Mercato

CdS-Mercato Napoli: Giuntoli punta Barak, Scamacca e Simeone

Tra addi e permanenze, gli azzurri sono pronti ad aprire un nuovo ciclo: sarà rifondazione

di Antonio Giordano

NAPOLI – Niente è per sempre e ci sono storie che fisiologicamente – e anagraficamente – sono destinate a finire: il mercato stavolta ci sarà, per forza perché chiusa una stagione, si aprirà un ciclonuovo, è in una rivoluzione più o meno annunciata, se ne andranno i ragazzi del ‘91, un tempo sognato (canterebbe Fossati).

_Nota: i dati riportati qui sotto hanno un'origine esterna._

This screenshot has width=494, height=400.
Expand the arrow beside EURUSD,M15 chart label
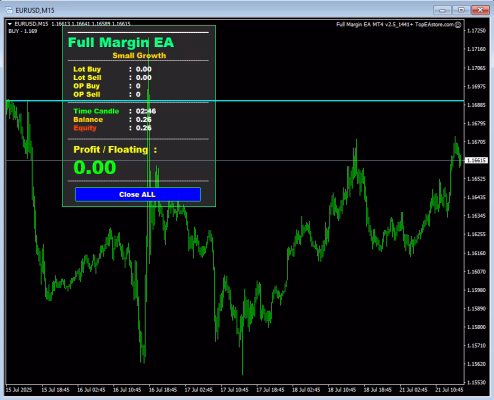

È l’estate degli addii, di un’epoca che evapora, di divorzi scanditi dall’usura di un amore o di un legamento: se ne andranno quei trentunenni che riempito un decennio, qualcuno già c’era, per esempio Insigne, e altri arrivarono, e tra loro Ghoulam, e in quell’istante, ripensandoci bene, si dissolverà il «Progetto» che Rafa Benitez e Riccardo Bigon allestirono in quel 2013, la fase dello sviluppo e dell’europeizzazione.

Napoli, chi resta

Rimarrà (forse e chissà?) Koulibaly, «classe di ferro» come gli altri, e sentirà ancora a fianco a sé, (forse e chissà?) volteggiare Mertens, l’altro superstite d’un blocco magico. E poi qualcos’altro accadrà. Perché in quest’estate, quella che segue l’autaut a se stesso di De Laurentiis del 30 giugno scorso, la politica del contenimento dei costi verrà ribadita e però stavolta andrà rilanciata quella degli investimenti. Il Napoli di Spalletti è stato praticamente fermo, nella sua fase d’allestimento: ha perso Maksimovic, Hysaj e Bakayoko, è intervenuto attraverso il prestito di Anguissa e l’arrivo a costo zero di Juan Jesus, si è «liberato» – a dicembre – dell’ingaggio pesantissimo di Manolas, in conflitto con ADL da agosto, «sostituendolo» con Tuanzebe e poi si è «ripreso» ciò che era già suo, Ounas e Malcuit.

 

I ricambi per il nuovo Napoli

Il futuro verrà inevitabilmente orientato dal flusso di cassa: la Champions ha un suo peso (rilevante) ma chi potrebbe spostare gli equilibri finanziari è Victor Osimhen, che ha già fatto spingere il Newcastle a gennaio a offrire 100 milioni di euro. Ma in quattro mesi, la storia si è evoluta e Osimhen ha la sensazione (si dice così) che Manchester United e Arsenal possano affrontare un sacrificio che lo renderebbe felice: il Napoli, dinnanzi a una proposta indecente da 110 milioni non vacillerebbe, ovviamente, ma lascerebbe che l’affare si realizzi. Il centravanti del futuro, che starebbe dentro al cosiddetto progetto, si chiama Gianluca Scamacca, ha ventitré anni, un fiuto del gol e una fisicità che rassicurano, come Sebastien Haller (che però ha 28 anni) o come Martin Terrier (25 del Rennes). Con l’apertura verso il rinnovo di Mertens, cambierebbero anche le prospettive per Petagna, che ha sempre un proprio mercato: a Giuntoli piace, per un organico extralarge, il «Cholito» Simeone, e più in generale a Verona c’è anche altro, ad esempio, Barak, centrocampista con caratteristiche ampie e una tendenza che lo spinge a starsene comodamente in un centrocampo a due o a tre.

 

Napoli, chi arriva

Kvaratskhelia è del Napoli, Olivera dovrebbe diventarlo e mentre si rifletterà su Gaetano (22 anni, quanto basta per crederci) e Zerbin (23, persino più adulto), Giuntoli si guarderà intorno, cercherà altro (Hickey del Bologna; Østigård del Genoa ma di proprietà dello Stoke, Traore del Sassuolo), annuserà il mercato e ne seguirà la scia. Nessuno è padrone del proprio destino. Non ora.